Texte fourni -
------------
Depuis sa fondation en 1978, l'IFRI a hautement contribué, sous
la direction de Thierry de Montbrial, à promouvoir les études
et les recherches internationales en France, et a encouragé les
spécialistes français à se produire dans des rencontres
internationales et à entreprendre avec des collègues étrangers
des travaux en commun. Au premier rang de ces entreprises internationales
ont figuré les travaux menés avec des instituts correspondants
dans des pays de l'Alliance atlantique.
Je n'ai pas besoin de vous dire, Mesdames et Messieurs, à quel
point nous sommes aujourd'hui dans un monde en mouvement, dans une Europe
dont la configuration d'aujourd'hui aurait été impensable
il y a un an, et dans une société internationale dans laquelle
les notions traditionnelles ont donc besoin d'être réajustées
par rapport à ces changements. 0 serait impensable, dans cette
conjoncture, que l'Alliance atlantique, qui a si fortement contribué
au maintien de la paix en Europe durant plus de 40 ans, se contente de
célébrer cette réussite et qu'elle ne cherche pas
à évoluer elle aussi. L'Alliance doit bâtir sur ses
succès pour participer aussi pleinement au nouvel ordre européen
qu'elle a participé à l'ancien.
Or, non seulement l'Alliance le doit-elle, mais elle le fait. Lors de
nos fréquentes réunions récentes, nous avons jeté
les bases d'une remise à jour de notre Alliance, tout en conservant
ce qui fait l'essentiel de son apport à la sécurité
européenne : un ferme point d'ancrage, permettant le maintien de
la paix sur notre continent. La tâche est en effet complexe qui
consiste à créer une nouvelle communauté des Etats
en Europe, ce qui devrait être la conclusion logique de l'évolution
qui se produit sous nos yeux depuis huit mois, si celle-ci se poursuit.
Cette nouvelle communauté, que l'on peut qualifier, comme le Président
Mitterrand, de "confédération", ou comme les Allemands,
"d'ordre de paix européen", ou, comme les Américains,
de "nouvelle architecture", devra reposer sur des principes
clairement établis : la liberté, l'Etat de droit, la démocratie,
appuyés sur l'égalité devant la loi, l'ouverture
des frontières, l'auto-détermination et la protection des
minorités. Ce sont ces principes qui comptent plus que les structures
institutionnelles, car ce sont eux qui devront former la substance du
nouvel ordre.
------------
Entrées fournies -
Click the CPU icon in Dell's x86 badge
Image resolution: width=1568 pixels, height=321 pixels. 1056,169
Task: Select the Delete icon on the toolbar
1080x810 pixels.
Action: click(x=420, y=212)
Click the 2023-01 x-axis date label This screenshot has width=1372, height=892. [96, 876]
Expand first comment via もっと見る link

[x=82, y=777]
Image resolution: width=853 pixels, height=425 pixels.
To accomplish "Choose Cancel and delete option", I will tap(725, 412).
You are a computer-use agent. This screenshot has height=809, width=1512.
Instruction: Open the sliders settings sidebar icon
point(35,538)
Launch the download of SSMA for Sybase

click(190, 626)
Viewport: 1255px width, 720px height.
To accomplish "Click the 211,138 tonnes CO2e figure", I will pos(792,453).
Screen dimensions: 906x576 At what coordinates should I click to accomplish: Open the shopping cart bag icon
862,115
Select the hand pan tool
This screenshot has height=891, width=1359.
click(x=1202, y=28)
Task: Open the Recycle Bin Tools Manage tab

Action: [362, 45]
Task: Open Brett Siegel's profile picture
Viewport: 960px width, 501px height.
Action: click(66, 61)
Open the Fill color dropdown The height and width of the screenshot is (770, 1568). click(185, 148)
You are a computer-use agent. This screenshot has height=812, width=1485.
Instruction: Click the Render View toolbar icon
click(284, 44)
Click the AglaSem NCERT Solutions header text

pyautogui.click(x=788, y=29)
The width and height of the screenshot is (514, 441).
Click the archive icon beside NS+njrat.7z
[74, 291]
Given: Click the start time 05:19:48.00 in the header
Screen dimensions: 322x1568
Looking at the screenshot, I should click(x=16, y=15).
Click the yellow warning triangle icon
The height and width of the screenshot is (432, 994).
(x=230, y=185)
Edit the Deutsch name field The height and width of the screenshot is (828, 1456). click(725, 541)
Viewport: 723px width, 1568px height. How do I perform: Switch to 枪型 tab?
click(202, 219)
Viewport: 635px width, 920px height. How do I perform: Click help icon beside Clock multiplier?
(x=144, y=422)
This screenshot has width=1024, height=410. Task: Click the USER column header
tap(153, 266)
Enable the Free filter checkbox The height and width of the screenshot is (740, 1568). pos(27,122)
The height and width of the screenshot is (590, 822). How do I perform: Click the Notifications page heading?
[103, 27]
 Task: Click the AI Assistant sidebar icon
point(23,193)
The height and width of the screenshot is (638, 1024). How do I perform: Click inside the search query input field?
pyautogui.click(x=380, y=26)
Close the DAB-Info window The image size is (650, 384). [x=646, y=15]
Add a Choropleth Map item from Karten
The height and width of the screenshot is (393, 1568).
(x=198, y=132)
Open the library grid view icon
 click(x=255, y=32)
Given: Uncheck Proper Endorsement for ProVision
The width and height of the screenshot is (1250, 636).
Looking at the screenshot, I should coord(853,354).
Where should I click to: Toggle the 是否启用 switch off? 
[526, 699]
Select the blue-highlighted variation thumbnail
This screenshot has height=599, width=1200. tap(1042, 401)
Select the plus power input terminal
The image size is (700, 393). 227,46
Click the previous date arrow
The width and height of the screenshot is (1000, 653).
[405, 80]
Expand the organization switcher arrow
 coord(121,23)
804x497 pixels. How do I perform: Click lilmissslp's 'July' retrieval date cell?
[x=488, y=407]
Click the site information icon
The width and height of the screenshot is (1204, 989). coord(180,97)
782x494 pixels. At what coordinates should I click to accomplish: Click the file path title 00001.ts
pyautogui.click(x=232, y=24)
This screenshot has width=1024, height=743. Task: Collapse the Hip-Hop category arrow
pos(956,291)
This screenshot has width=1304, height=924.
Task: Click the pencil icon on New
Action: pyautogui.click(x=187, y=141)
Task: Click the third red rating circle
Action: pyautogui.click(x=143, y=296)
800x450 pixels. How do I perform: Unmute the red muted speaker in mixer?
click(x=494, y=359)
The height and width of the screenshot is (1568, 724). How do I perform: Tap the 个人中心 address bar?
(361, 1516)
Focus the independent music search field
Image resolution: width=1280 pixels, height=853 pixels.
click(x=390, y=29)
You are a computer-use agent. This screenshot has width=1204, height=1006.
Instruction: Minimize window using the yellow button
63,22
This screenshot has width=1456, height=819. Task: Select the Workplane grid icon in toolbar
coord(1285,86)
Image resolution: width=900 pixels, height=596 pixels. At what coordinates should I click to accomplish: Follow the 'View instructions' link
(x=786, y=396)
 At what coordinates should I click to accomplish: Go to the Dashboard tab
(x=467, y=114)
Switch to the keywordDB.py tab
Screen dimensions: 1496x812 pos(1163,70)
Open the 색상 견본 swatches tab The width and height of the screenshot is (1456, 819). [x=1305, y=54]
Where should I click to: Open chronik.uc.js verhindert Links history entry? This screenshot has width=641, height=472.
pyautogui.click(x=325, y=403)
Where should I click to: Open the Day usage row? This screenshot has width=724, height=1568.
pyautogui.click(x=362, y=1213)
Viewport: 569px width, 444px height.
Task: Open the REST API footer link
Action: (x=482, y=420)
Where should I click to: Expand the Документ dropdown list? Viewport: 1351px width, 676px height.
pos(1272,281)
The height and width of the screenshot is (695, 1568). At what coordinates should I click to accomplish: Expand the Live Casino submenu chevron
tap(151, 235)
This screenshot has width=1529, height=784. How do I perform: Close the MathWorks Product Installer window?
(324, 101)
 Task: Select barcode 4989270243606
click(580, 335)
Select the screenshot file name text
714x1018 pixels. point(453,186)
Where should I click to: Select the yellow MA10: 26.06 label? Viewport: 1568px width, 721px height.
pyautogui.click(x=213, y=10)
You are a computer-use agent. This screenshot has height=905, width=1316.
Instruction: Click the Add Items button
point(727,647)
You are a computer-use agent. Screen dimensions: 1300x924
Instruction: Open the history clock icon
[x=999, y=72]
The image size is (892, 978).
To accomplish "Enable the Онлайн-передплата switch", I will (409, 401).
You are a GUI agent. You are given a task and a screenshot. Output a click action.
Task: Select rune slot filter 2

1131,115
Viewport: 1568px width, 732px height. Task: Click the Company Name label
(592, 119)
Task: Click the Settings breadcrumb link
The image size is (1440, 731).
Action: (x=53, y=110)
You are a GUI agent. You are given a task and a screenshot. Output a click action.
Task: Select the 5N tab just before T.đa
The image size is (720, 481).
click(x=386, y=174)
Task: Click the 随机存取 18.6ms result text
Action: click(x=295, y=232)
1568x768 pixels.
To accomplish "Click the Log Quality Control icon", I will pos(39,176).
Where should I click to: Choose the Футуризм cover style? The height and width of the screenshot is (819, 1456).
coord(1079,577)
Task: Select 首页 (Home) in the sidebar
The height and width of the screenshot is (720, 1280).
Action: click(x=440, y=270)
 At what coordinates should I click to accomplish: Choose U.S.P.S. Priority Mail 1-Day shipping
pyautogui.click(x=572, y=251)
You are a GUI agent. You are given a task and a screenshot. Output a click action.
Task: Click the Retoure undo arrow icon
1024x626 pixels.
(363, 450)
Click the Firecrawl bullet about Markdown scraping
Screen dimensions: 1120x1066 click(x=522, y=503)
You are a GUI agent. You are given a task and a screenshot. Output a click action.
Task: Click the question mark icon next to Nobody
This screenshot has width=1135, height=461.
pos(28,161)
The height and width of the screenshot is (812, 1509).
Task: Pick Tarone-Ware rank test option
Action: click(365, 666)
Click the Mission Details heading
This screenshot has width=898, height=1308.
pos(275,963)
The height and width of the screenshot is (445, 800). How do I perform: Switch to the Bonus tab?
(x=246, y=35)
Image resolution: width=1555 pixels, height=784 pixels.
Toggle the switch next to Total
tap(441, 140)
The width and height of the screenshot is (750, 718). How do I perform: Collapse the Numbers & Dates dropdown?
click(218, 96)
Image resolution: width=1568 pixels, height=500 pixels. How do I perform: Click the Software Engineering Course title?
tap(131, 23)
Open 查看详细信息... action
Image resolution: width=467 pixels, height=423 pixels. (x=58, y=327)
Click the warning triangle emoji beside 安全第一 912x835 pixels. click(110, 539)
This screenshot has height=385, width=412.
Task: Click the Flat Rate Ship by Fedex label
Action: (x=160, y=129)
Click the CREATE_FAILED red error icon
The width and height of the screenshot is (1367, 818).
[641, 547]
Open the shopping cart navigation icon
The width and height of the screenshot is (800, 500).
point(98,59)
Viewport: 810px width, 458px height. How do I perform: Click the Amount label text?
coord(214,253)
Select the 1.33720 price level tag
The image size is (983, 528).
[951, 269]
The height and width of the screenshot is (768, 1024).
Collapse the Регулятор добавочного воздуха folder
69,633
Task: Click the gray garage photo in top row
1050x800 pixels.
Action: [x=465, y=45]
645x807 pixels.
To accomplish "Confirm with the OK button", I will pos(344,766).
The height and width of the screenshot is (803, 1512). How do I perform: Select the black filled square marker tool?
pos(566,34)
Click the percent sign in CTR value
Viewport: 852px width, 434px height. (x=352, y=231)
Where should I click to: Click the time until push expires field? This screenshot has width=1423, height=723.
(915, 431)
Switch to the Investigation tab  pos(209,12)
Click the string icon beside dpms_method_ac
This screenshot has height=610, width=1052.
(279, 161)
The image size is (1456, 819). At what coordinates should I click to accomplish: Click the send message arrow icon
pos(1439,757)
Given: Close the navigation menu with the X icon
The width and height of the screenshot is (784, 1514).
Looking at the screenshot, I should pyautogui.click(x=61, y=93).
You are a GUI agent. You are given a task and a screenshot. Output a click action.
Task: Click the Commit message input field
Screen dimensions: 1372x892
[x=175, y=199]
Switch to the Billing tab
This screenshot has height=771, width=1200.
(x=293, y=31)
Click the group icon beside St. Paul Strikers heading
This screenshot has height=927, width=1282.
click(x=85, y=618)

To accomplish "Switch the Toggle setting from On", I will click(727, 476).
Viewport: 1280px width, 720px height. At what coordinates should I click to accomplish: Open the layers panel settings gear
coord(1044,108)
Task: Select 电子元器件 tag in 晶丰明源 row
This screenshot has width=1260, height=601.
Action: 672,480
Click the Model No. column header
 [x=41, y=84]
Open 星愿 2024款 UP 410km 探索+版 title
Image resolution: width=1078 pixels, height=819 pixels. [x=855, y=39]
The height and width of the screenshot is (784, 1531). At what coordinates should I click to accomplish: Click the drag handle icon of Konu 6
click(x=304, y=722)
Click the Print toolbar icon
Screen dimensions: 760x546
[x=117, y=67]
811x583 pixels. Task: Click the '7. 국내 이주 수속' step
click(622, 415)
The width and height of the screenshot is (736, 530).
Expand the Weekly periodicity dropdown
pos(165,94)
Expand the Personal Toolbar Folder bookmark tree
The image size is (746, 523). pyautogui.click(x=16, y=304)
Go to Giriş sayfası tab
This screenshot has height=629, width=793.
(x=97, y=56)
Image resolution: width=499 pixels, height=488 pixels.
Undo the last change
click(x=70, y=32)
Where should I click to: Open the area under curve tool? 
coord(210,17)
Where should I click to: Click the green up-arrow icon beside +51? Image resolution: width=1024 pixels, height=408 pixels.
------------
Consignes -
a - Relevez toutes les appellations que le texte sur l'Alliance atlantique cite pour désigner la nouvelle communauté des Etats en Europe.
b - Recopiez, dans les entrées, la partie qui s'ouvre sur la ligne contenant « This screenshot has width=1024, height=410. » et se ferme sur celle contenant « click(x=255, y=32) », ces deux lignes comprises.

Corrigé -
a - « confédération » ; « ordre de paix européen » ; « nouvelle architecture »

b -
This screenshot has width=1024, height=410. Task: Click the USER column header
tap(153, 266)
Enable the Free filter checkbox The height and width of the screenshot is (740, 1568). pos(27,122)
The height and width of the screenshot is (590, 822). How do I perform: Click the Notifications page heading?
[103, 27]
 Task: Click the AI Assistant sidebar icon
point(23,193)
The height and width of the screenshot is (638, 1024). How do I perform: Click inside the search query input field?
pyautogui.click(x=380, y=26)
Close the DAB-Info window The image size is (650, 384). [x=646, y=15]
Add a Choropleth Map item from Karten
The height and width of the screenshot is (393, 1568).
(x=198, y=132)
Open the library grid view icon
 click(x=255, y=32)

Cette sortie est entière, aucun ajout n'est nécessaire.